— Start of Selected excerpt —

Better leaders, or better leadership?

Helena Liu

10 September 2013

Filling the knowledge gap will only take us so far in dealing with Australia’s leadership problems, writes Helena Liu

Right:

John & Lisa Merrill/APL/Corbis

John & Lisa Merrill/APL/Corbis

The Australian Leadership Paradox: What It Takes to Lead in the Lucky Country
By Geoff Aigner and Liz Skelton | Allen & Unwin | $29.99


WHEN we think of leadership in Australia, high-profile CEOs like Marius Kloppers, Cameron Clyne and “Twiggy” Forrest often come to mind. Leadership has become so closely linked with powerful individuals occupying positions at the top of a hierarchy that it’s almost a given that “leadership” and “leaders” are one and the same. Leadership research reflects and perpetuates this thinking, with many mainstream theories intent on deducing a set of traits, behaviours and/or styles all leaders should adopt. Various attributes of “true” leadership are then packaged and disseminated via MBAs and executive coaching courses on the assumption that if the leader’s attitudes change, good leadership will follow.

Although prominent individuals can and do play a role in shaping values and practices, that role shouldn’t be overestimated. In a time of increasing uncertainty and complexity, leadership arguably needs to move beyond questions of who the leaders are, and begin to incorporate questions of how to lead with purpose. In their self-proclaimed “naive and ambitious venture,” Geoff Aigner and Liz Skelton set out to transform the way we think about and practise leadership in this country. They suggest that purposeful leadership starts with being alive to four cultural “paradoxes” of leadership. Australians, they argue, are anti-authority and authority-dependent; egalitarian and hierarchical; relational and competitive; and battling adversity and living in prosperity.

The authors draw on the experiences of white convicts and the Stolen Generation in Australia’s cultural biography to explain how we developed both dependence on and distrust for authority (Paradox 1). The implication is that we expect authority figures to provide for us, yet resent them for it. To counteract this paradox, Aigner and Skelton encourage us to rewrite our story of authority to include the notion that power should be exercised in the service of others. At the same time, all members of society ought to be empowered to participate rather than depend on authority figures to solve our problems.

Tensions between our egalitarian values and hierarchical reality in Paradox 2 are what Aigner and Skelton argue underlie the “tall poppy syndrome.” They cite a study by Richard Wilkinson and Kate Pickett that shows how income inequality in Australia has worsened over the past three decades to the extent that, among the twenty-three largest developed nations, only Britain, the United States, Singapore and Portugal are more unequal. This increasing inequality sits at odds with our alleged egalitarian values, which the authors claim is why people with higher status deny their own power and privilege in attempts to be perceived as an “average” Australian. The authors suggest this paradox is overcome by pulling up rather than pushing down the collective.

Paradox 3 appears to be comprised of intersecting ideas about how our informal culture of “mateship” breeds uneasiness with competition, reinforces exclusion (as seen with “boys’ clubs”) and hinders our ability to innovate. Aigner and Skelton suggest we counteract this paradox by embracing our need for strong social relationships and our individualism simultaneously. Like the previous paradox, the idea is that leaders need to exercise power with the whole collective in mind.

— End of Selected excerpt —
— Start of Excerpted data —

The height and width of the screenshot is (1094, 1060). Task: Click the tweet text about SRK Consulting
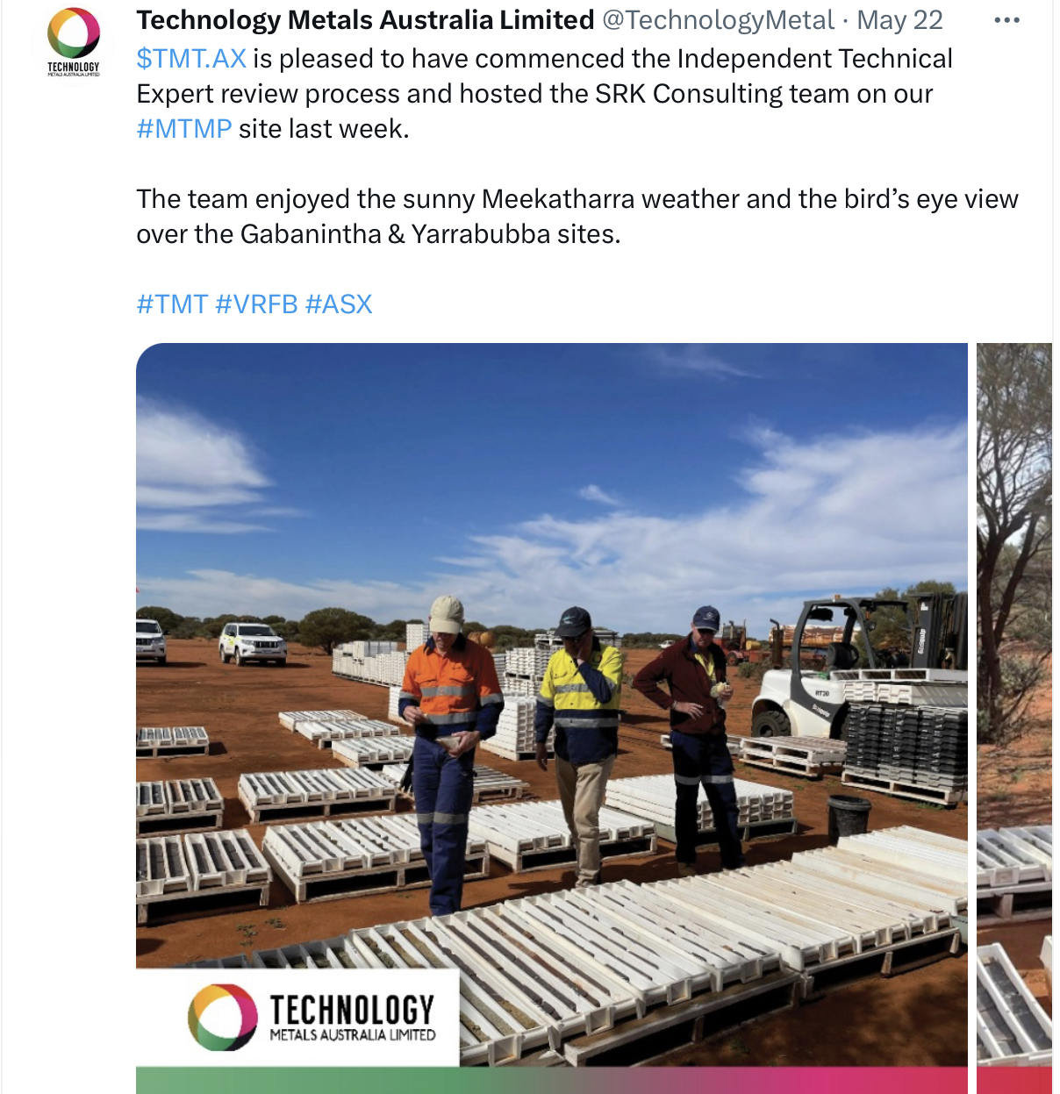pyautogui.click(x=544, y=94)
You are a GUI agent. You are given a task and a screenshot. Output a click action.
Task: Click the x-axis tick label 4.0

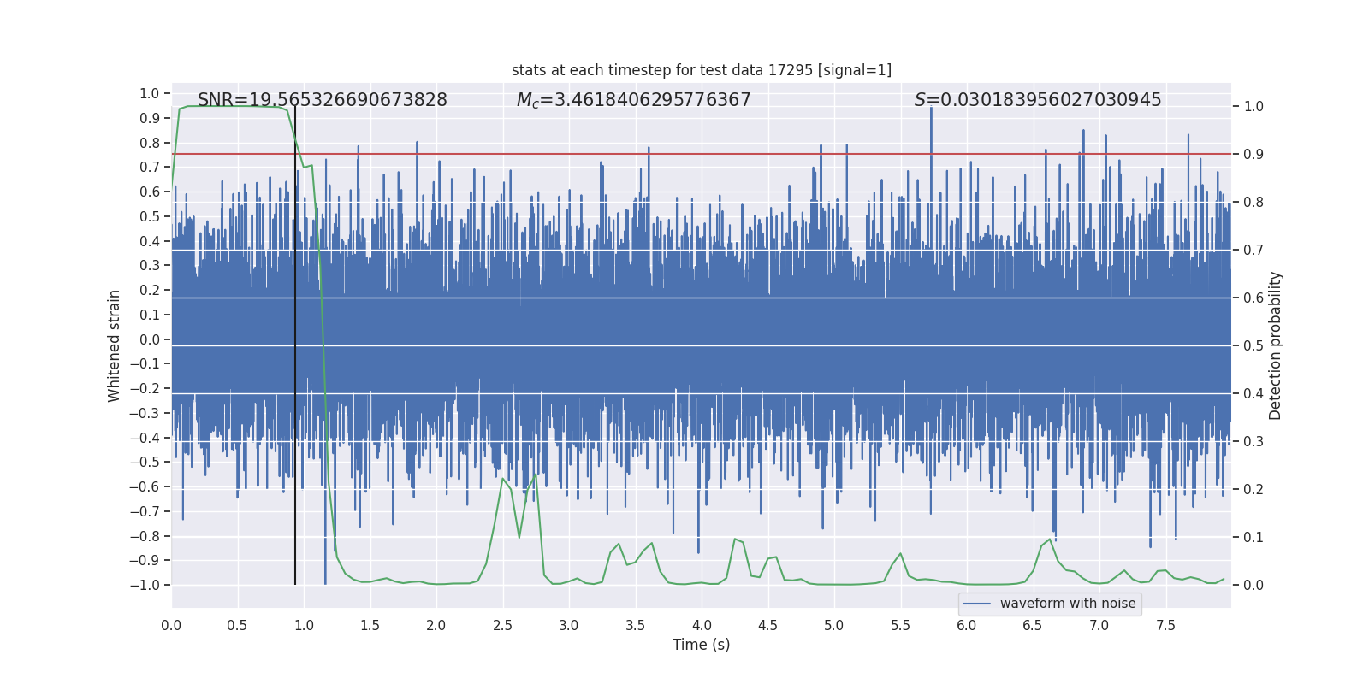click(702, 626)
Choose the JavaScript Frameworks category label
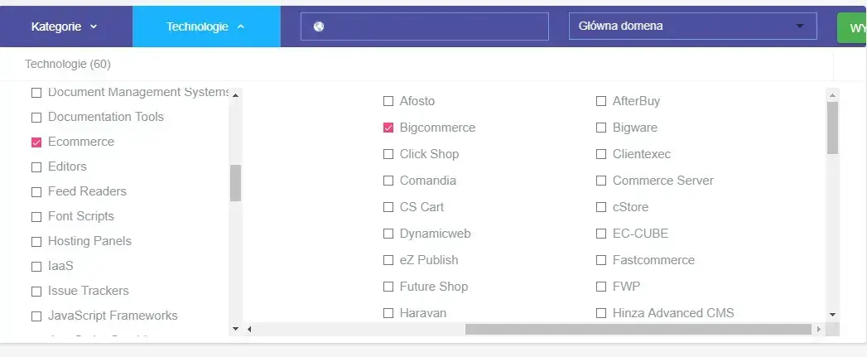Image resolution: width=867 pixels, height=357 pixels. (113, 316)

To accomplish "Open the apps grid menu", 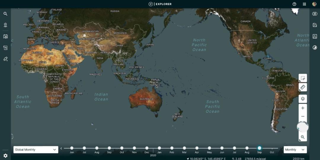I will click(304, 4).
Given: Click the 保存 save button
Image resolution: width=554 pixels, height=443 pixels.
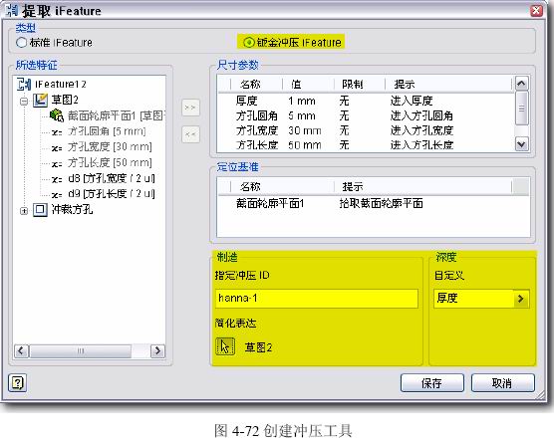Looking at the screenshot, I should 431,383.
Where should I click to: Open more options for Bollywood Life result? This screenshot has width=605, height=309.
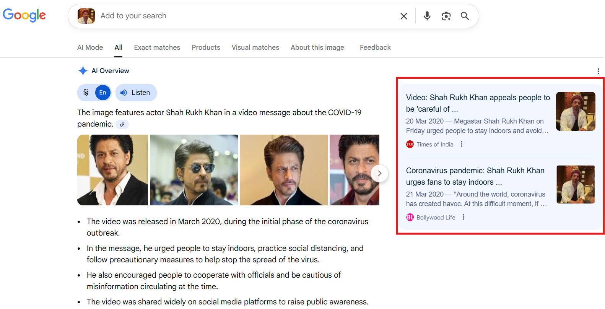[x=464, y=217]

— End of Excerpted data —
— Start of Excerpted data —

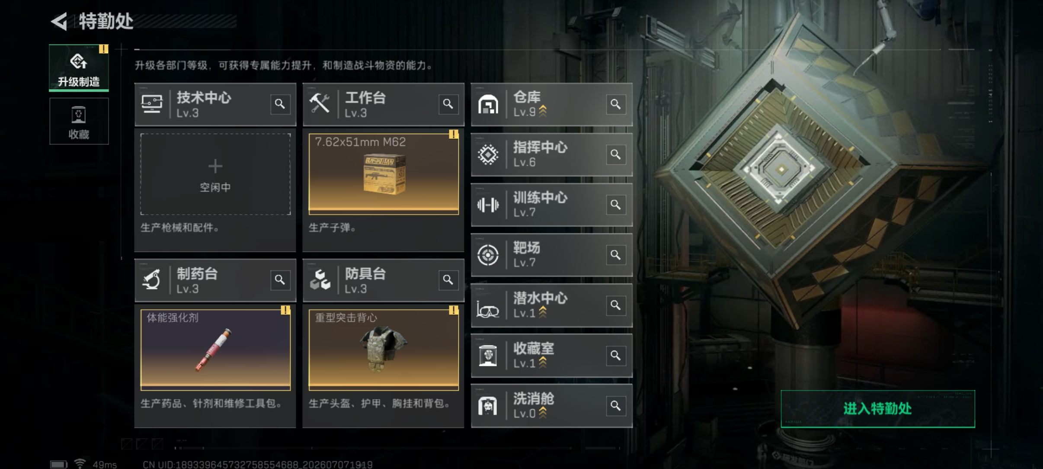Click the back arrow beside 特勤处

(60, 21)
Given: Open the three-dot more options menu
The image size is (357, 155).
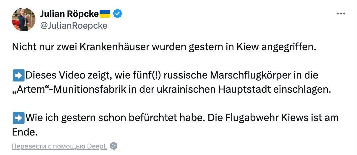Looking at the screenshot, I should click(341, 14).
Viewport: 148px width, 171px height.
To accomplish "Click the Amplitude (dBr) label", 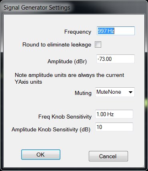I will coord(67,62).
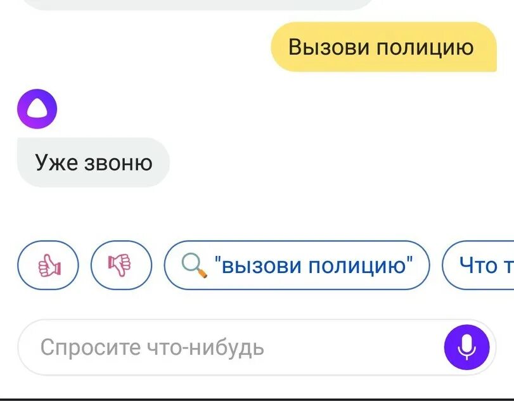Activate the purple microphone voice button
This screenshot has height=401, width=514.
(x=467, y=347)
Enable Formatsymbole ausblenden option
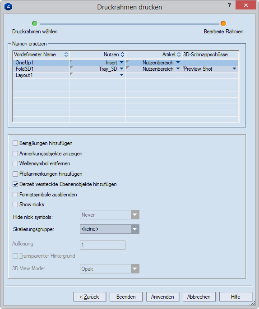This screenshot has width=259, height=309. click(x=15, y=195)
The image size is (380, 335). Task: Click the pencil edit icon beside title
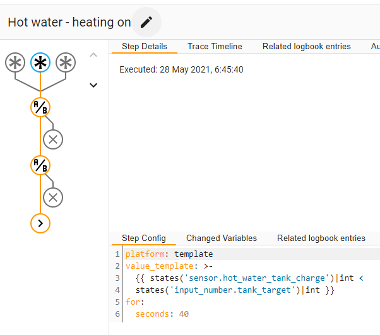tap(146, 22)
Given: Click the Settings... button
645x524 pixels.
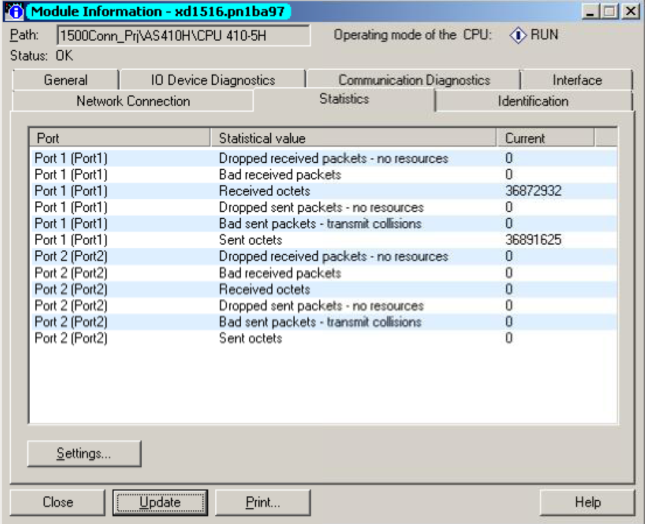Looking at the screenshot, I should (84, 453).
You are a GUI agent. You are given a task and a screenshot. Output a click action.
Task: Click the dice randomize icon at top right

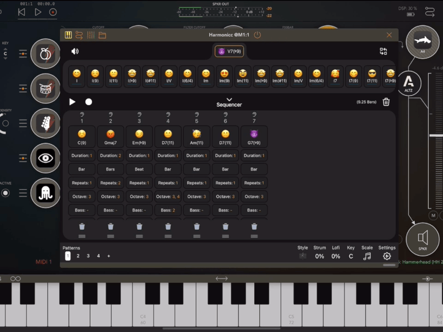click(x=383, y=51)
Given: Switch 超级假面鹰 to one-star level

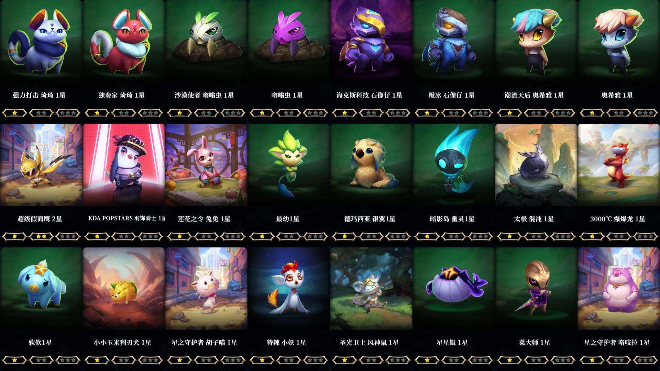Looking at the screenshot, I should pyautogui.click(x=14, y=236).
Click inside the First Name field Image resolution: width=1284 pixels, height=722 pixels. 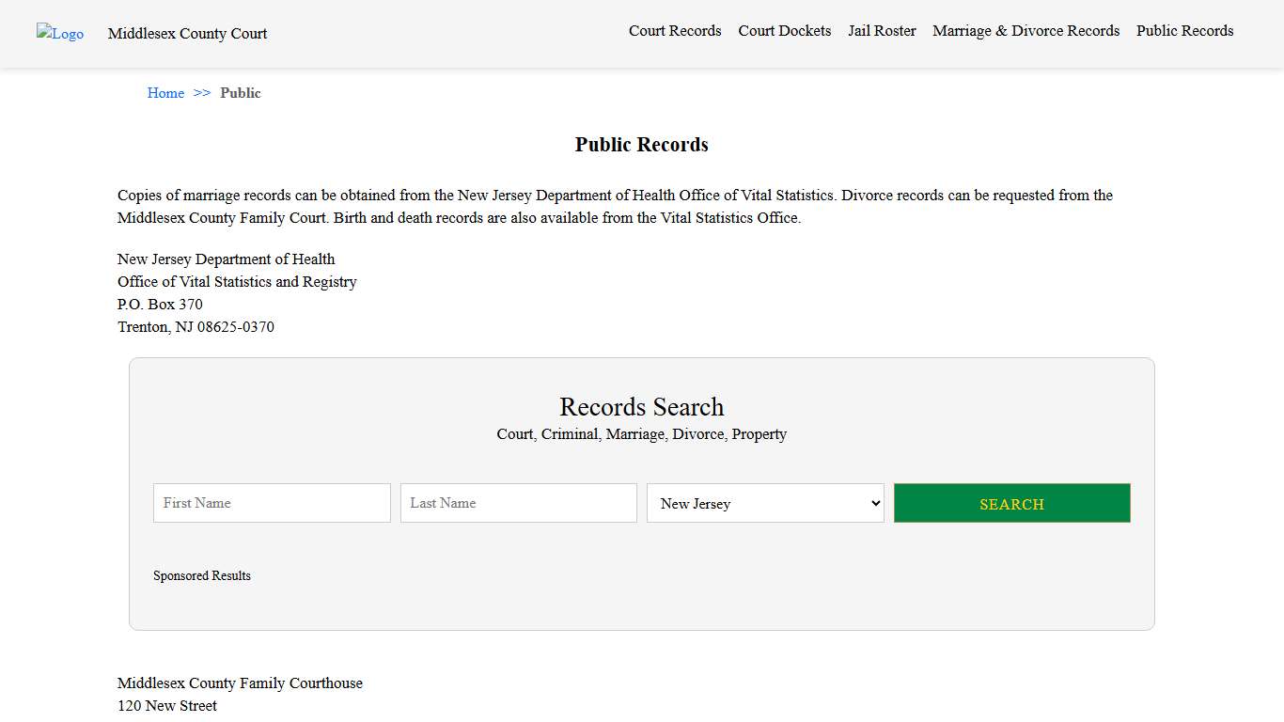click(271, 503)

— End of Excerpted data —
— Start of Excerpted data —

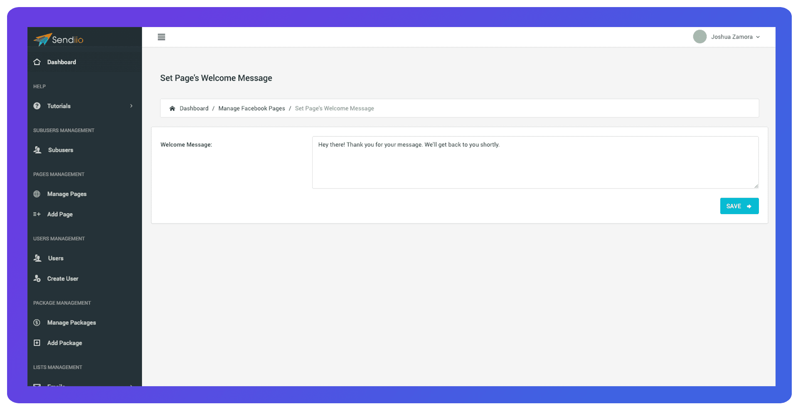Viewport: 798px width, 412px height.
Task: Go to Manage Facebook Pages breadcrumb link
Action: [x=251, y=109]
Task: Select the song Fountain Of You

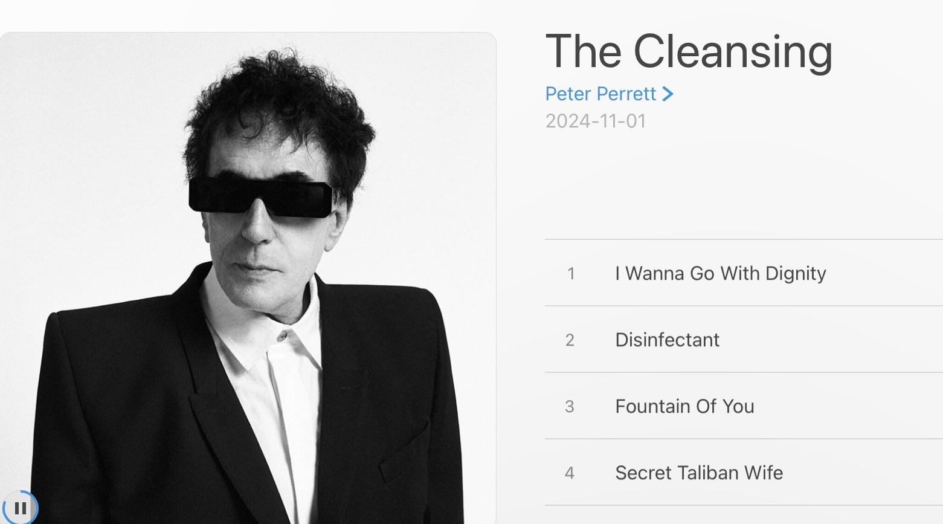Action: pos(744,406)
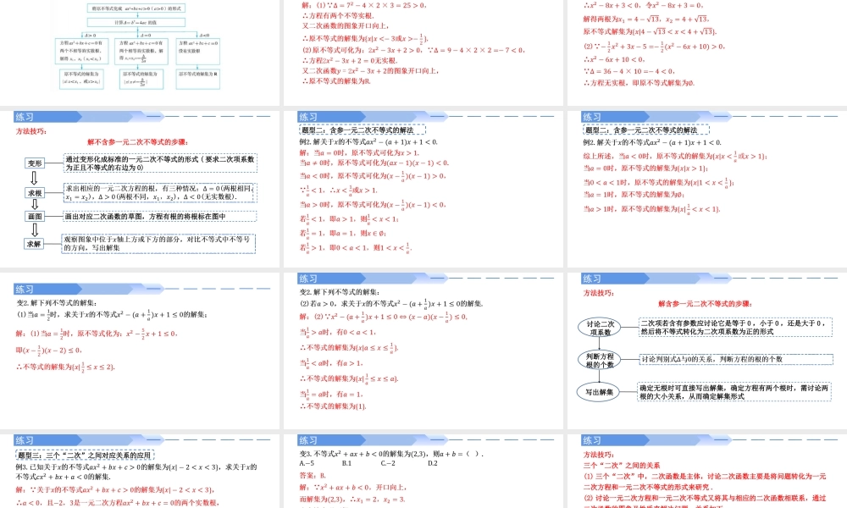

— End of Excerpted data —

*Written instruction*
Repeat word for word the passage of the leadership review that begins at "Paradox 3 appears" and stops after "collective in mind.". You won't need the lines for any of this.

*Finished exercise*
Paradox 3 appears to be comprised of intersecting ideas about how our informal culture of “mateship” breeds uneasiness with competition, reinforces exclusion (as seen with “boys’ clubs”) and hinders our ability to innovate. Aigner and Skelton suggest we counteract this paradox by embracing our need for strong social relationships and our individualism simultaneously. Like the previous paradox, the idea is that leaders need to exercise power with the whole collective in mind.